The book often seems to blur the lines of fiction and history by offering diverse accounts of certain incidents and retelling of isolated events about which the author could not logically know so many intimate details. It is ultimately about a man’s quest to reconcile himself with the father he scarcely knew and come to terms with the loss of not knowing that man. Some important themes include: memory (its reliability, importance, and what makes it valuable), assumptions about others, the importance of family, and societal expectations. This book also contains many motifs including maps, nature and money.  It has all the hallmarks of a poet and imaginative novelist – wonderful imagery, incredible story-telling, atmosphere you can feel, emotion and humour.
            Ondaatje tells how he was drawn to travel to Sri Lanka to re-connect with his family and his roots by a “the bright bone of a dream I could hardly hold onto”. A special feature of this lyrical, explorative memoir is the story of Sri Lanka itself. The physical, cultural and historical background is beautifully, often humourously and graphically portrayed. One is constantly reminded of the physical surroundings – heat, rain, floods, cool shade, wonderful animal life, colonial architecture, spices, tea plantations, winding roads, jungle, plants, flowers, etc., In this sensual setting we hear equally wonderful stories about recent generation family members no longer alive. The recollections by friends and relatives of the authors father and maternal grandmother and both amazing and touching.
            The grandmother is depicted by relatives as an Aunty Mame character with a penchant for picking flowers from friends or public gardens and presenting them as gifts. Interwoven with the more fanciful, entertaining family stories is the authors visceral, dreamlike recollections, reconstructions and analyses of the family history going back some centuries but mostly looking back at two previous generations. There is one particular chapter “Don’t talk to me about Matisse” which delighted me with the literary references and feel for the place. In this chapter the author writes of an ancestor Dr. William Charles Ondaatje, a Tamil, who was a director of the Botanical Gardens in the mid 19th century “who knew at least fifty-five specimens of poisons easily available to his countrymen” and wrote them up in journals. Running in the Family then is not the usual run-of-the-family memoir.
Character List:
·         Michael Ondaatje – the author of the memoir and thus the narrator. He was born in Sri Lanka and, at the time of the recounting, lives in Canada.

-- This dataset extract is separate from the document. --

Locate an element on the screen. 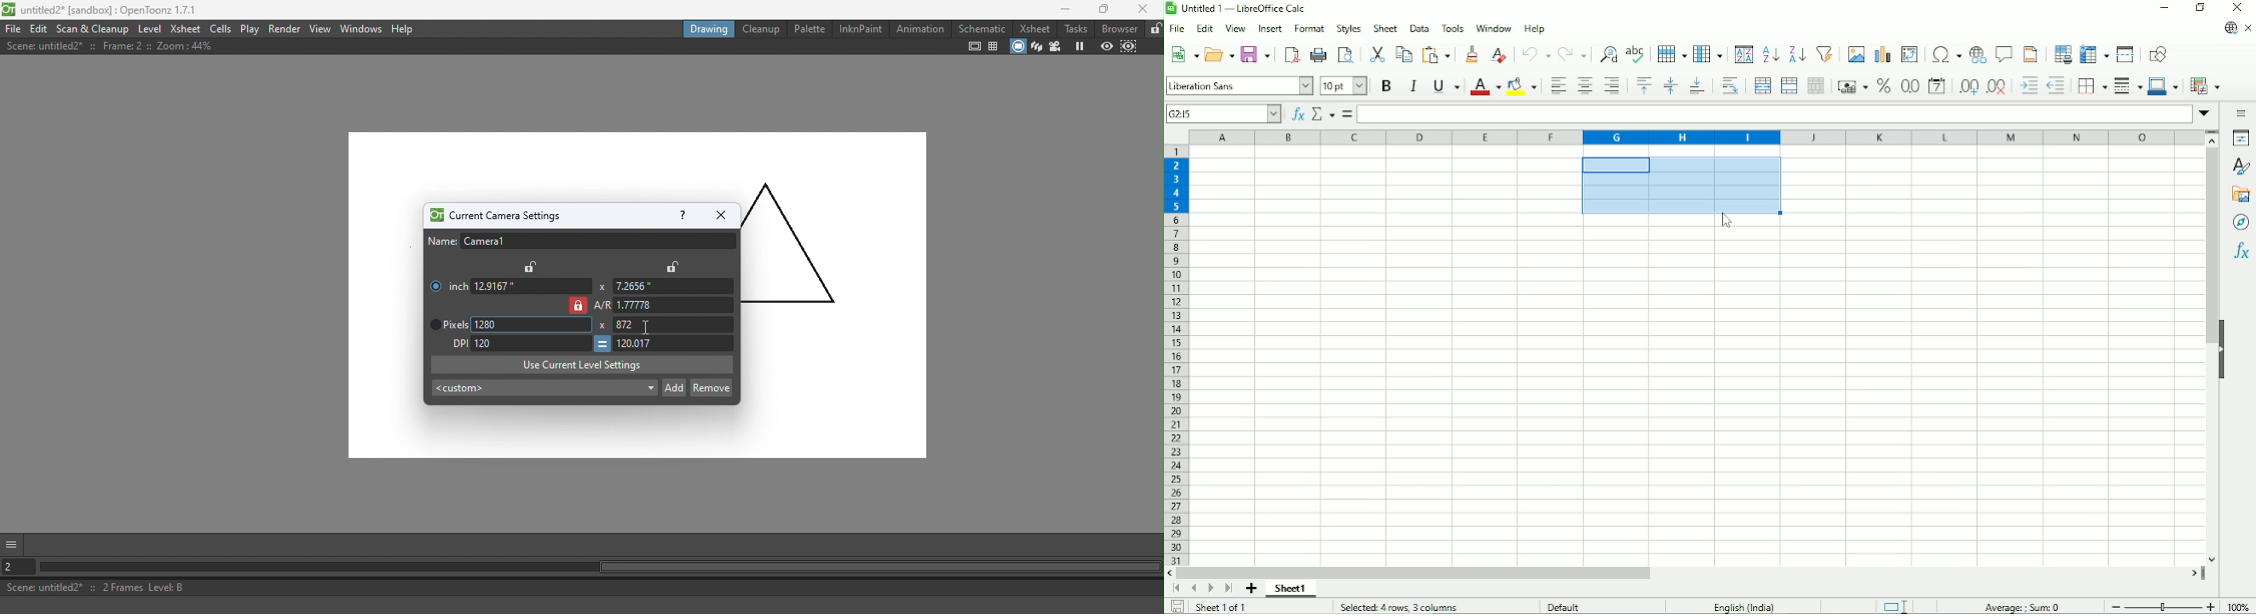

·         Mervyn Ondaatje – Michael’s father; a dipsomaniac. He was also in the Ceylon Light Infantry.
·         Lalla- Lalla is Michael’s maternal grandmother. She did not really blossom as a woman until her husband died. She does not really care what people think about her. She is ahead of her time and always trying the newest things. She is comfortable lying to people and she is unashamed even though she is poor. She loves the people who love her, she even hid a murderer and helped him escape because she believed he was a good man. She does not seem to have a very firm grasp on the concept of reality and what is appropriate. She loves playing practical jokes and messing around with people. As a young woman, she was very promiscuous. “she could read thunder”.
·         Billy- Lalla’s husband. Bought the “Palm Lodge” in the heart of Colombo and began a dairy. He died shortly thereafter, when Lally was not yet thirty.
·         Doris Gratiaen – Doris is Michael’s mother. She and Mervyn met because her brother was good friends with Mervyn. They were married for fourteen years. She later divorced Mervyn, and he remarried.
·         Philip – Philip is Michael’s grandmother. He owns the rock hill estate.
·         Gillian – Michael’s sister. She sometimes travels with him during his trips to Sri Lanka/Ceylon.
·         Rene de Saram – Lalla’s friend and next door neighbor. Both women “blossom” after their husbands’ deaths.
·         Noel Gratiaen – Doris’ brother, Lalla’s son.
·         Phyllis – one of Michael Ondaatje’s aunts.
·         Dolly – another aunt who smokes, and is half dead, half blind.
·         Aelian – Philip’s brother.
·         Dickie – Lalla’s sister.
Maureen – Mervyn’s second wife, mother of Jennifer and Susan. Mervyn was very different around his second family.